Antony Price - Early Career

Early Career

Directly out of college, in 1968, Price began working for the new Stirling Cooper shop, designing men's trousers, coats and waistcoats which drew on sexual fetishism for their impact. Stirling Cooper was situated in London's Wigmore Street, and had a noted oriental interior designed by Price and Jane Whiteside. With Juliet Mann, Price also designed the next shop he designed for, from 1969-1974, Che Guevara on Kensington High Street. Prudence Glynn, fashion editor for The Times tipped him as a major new fashion talent in 'Trendsetters', giving him the main picture and writing that ‘Anthony Price is a sensational cutter and he puts a lot of work and thought into the shaping of even the most casual clothes. His range of little bare tops in crepe and cotton, for example, are technical feats, for they all have bra sections cut into the pattern … he is undoubtedly a trendsetter and in advance of his time … his clothes have great wit and gaiety and he is certainly a name to be watched in the future’. He next designed for Plaza, and then, in 1979, started his own label, with shops in South Molton Street and on the King's Road. He also operated a shop called 'Ebony' in the 1980s.

Price's button trousers for Stirling Cooper were worn by Mick Jagger for The Rolling Stones' 1969 American Gimme Shelter Tour. In addition, his bridge-crutch trousers were feat of technical skill, inventing a new construction that high-lighted the male crotch and buttocks. He was the stylist for Roxy Music's first eight albums, as well as for the back cover for Lou Reed's 1972 Transformer album. His self-declared trademark design is a spiral-zipped dress in ciré satin, first seen worn by Amanda Lear in Nova's cover story for its May 1970 issue, 'How To Undress for Your Husband' and later featured as one of 'Princess Zonda's archetypal outfits in the advertisements Price drew himself for Plaza in the late seventies. The Lear pictures appeared in Peter York's feature on Price in Harper's and Queen's April 1979 issue.

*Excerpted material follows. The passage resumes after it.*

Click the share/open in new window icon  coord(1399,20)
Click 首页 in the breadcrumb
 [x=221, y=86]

Lear was also the Price-dressed covergirl for Roxy Music's 1973 album For Your Pleasure.

In 1982 Price collabrated with the British band Duran Duran, designing pastel silk tonic suits for the "Rio" video. beginning a style trend among the "New Romantics".

A year later, in 1983, Price staged a 'Fashion Extravaganza' at London's Hippodrome, combining fashion and rock music. "I'm partly responsible for the marriage of rock and fashion," Price said in 1998, "When I started out, rock people thought fashion people were snobby and fashion people though the music industry grubby and dirty." Stylist David Thomas says about Price's influence:

He reinvented the suit so that it was no longer about going to the office. He made it rock'n'roll. He started at a time when British fashion didn't have sponsors. It was the era before the superstar designer. They all came after him. Yet he was a visionary. He created that military, dandy, sexy, eclectic men's look. He created rock'n'roll fashion.

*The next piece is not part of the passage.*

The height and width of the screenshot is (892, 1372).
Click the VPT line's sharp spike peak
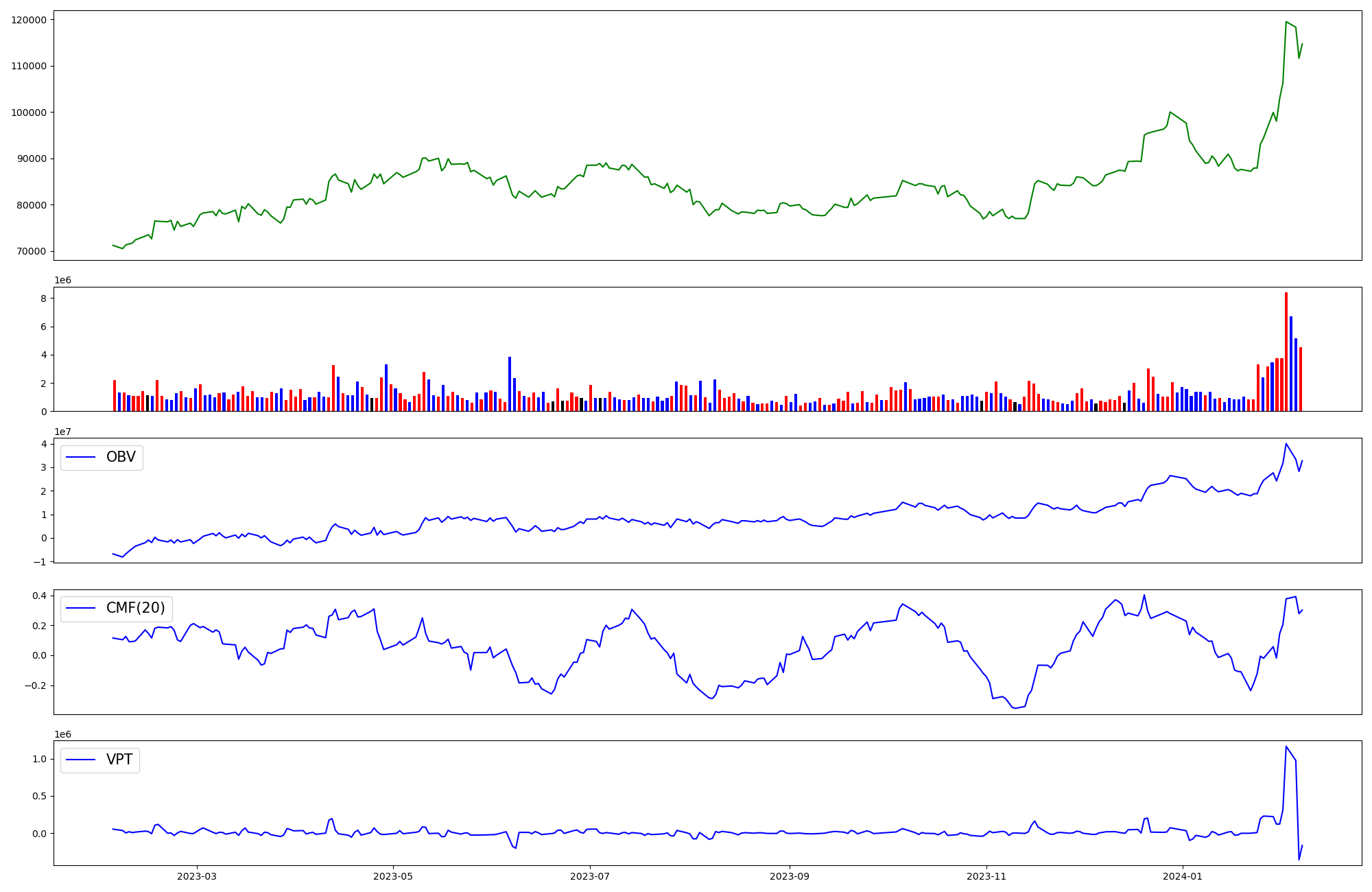1286,747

Price has declared that 'I'm not a fashion designer ... I'm in the theatrical business,' and for Fashion Aid at Albert Hall in 1985 he conceived of a presentation of model, client and long-standing friend Jerry Hall emerging from a black velvet box. The outfit consisted of a bolero and dress with lampshade peplum in metallic and red French silk lace over lamé. Price has said of this outfit 'It wasn't the chicest or most subtle garment, but when Jerry moved under the lights she looked like a Siamese fighting fish in a vast blue tank.'

Price received the 'Evening Glamour Award' from the British Fashion Council in 1989, and the following year British Vogue published a profile on Price written by Sarah Mower. He described his approach to designing women's clothing in an interview in 1994:

My clothes are men's idea of what women should wear, and for that they'll pay good money. ... Men are looking for the sex robot from Lang's Metropolis with the perfect body offering endless fantasy sex. They're obsessed by the size of sexual protuberances - their own as well as women's - and I'm an illusionist. My job is to give them what they want.